# Confusion about finite automata construction in Knuth–Morris–Pratt algorithm

There is one point I don't understand in the DFA construction for mismatch cases.

Here is the lecture note I watched, which describes how to handle mismatched characters during the DFA construction process.

Some information about the presentation screen shot:

pat is the pattern, string index starts at 0, dfa is the state transition table, in which the row is indexed by the character(eg, "A","B" or "C"), column by state(1,2,3,...).

My question starts:

In the place in the presentation, where starts with "To compute dfa[c][j]", it says run the simulation using the last j-1 chars.

I am confused:

Why run the simulation using the last j-1 chars, rather the last j chars.

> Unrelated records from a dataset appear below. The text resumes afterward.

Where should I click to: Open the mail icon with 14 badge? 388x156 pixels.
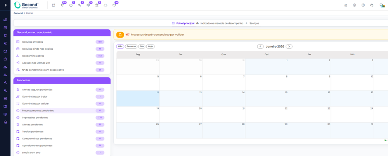(114, 5)
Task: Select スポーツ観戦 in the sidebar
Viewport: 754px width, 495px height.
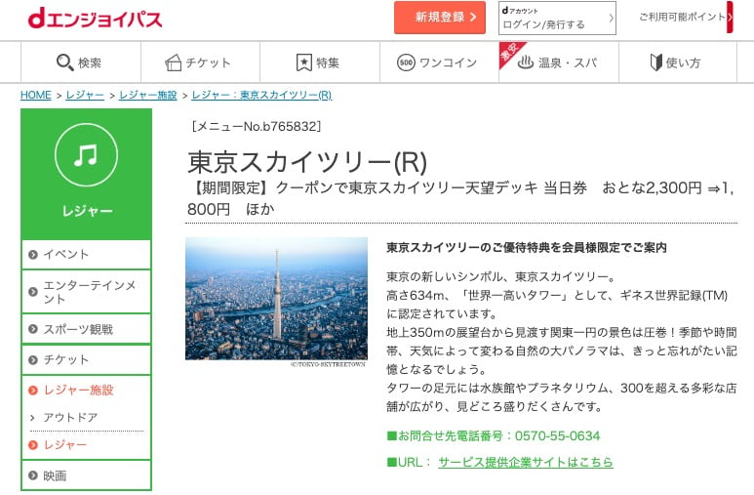Action: click(x=86, y=328)
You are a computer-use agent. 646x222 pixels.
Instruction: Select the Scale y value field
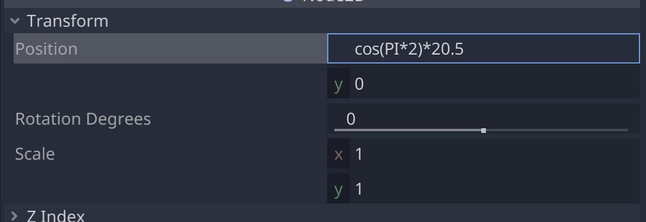tap(495, 189)
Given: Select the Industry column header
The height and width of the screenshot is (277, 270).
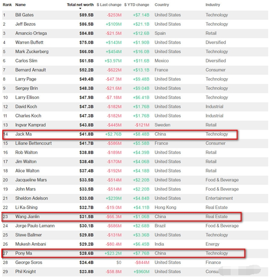Looking at the screenshot, I should (x=213, y=5).
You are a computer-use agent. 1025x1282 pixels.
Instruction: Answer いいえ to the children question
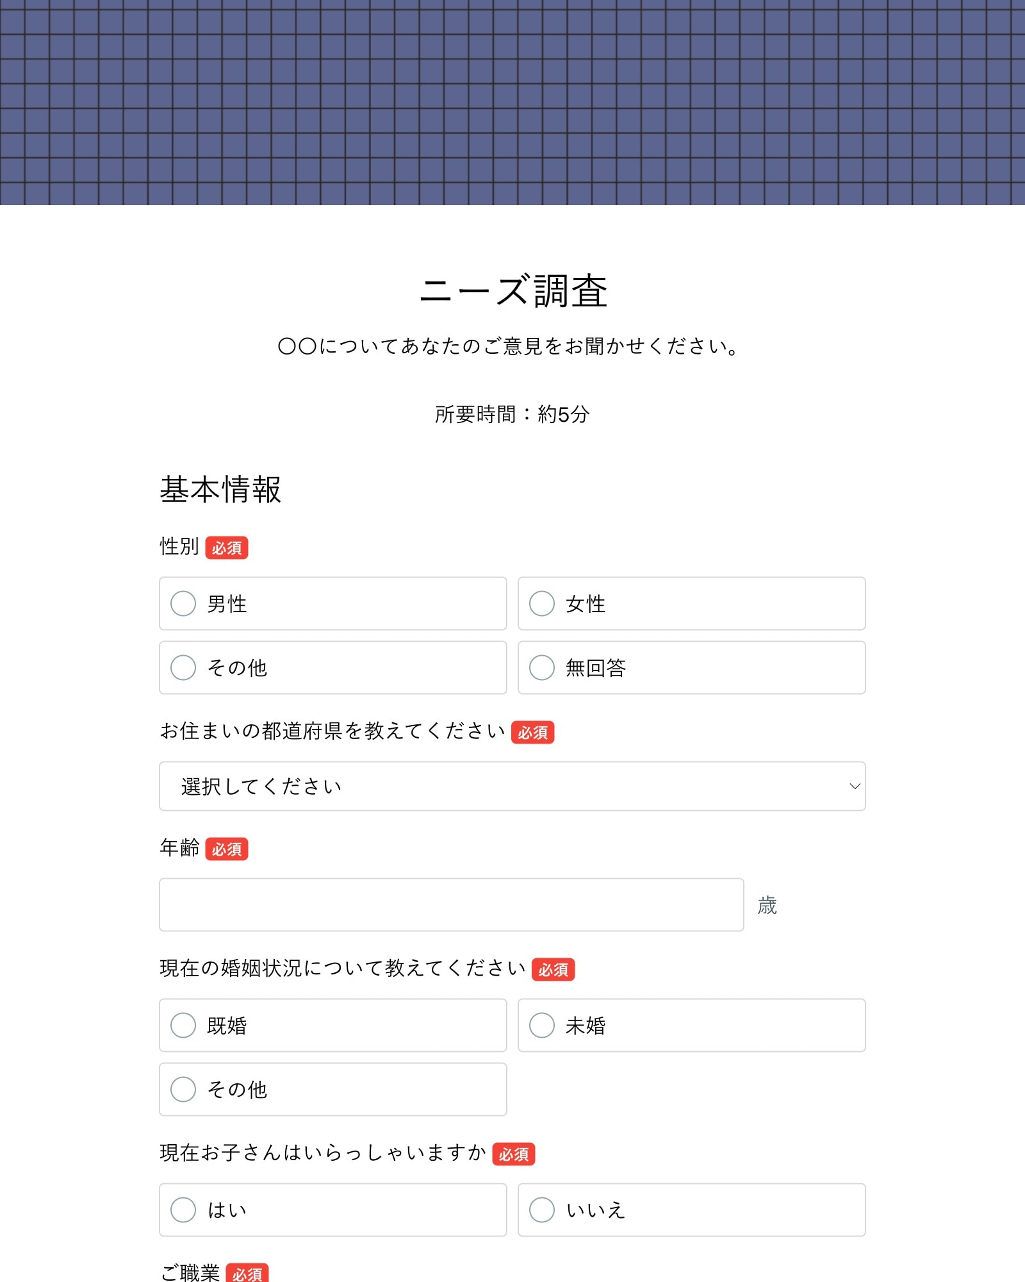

What's the intuition of this design?

Say we are at state j (in the question's example, j is 5). This means that so far we have successfully matched j characters (characters 0 to j-1 of the pattern). Now, we receive a new character - call it newChar.
Case 1: newChar is the character we wanted ('C' in the example). All is good and we have now a match of j+1 characters (characters 0 to j of the pattern).
Case 2: newChar is not the character we wanted. Let's assume the most optimistic situation: that we've now matched j characters of our pattern. (We couldn't have a match of j+1 characters in this case, because otherwise we would be in Case 1.) The last of these j characters that we matched is newChar. To have a total of j characters matched, then, we must have matched characters 1 to j-1 of the pattern plus newChar.
Because a mismatch puts us in Case 2, and Case 2 only uses characters 1 to j-1, we need only run the simulation using the last j-1 characters.
by "simulate" it mean just run the partially built DFA (in your mind) on the last $j-1$ characters of the pattern. When we are in state $j$ the first $j-1$ characters of the pattern have been matched but the current DFA does not know a transition for state $j$ and the character under consideration, so we decide what would be the next state. If it is B we don't want DFA to restart, but instead start from state 4. This avoids going back in the input.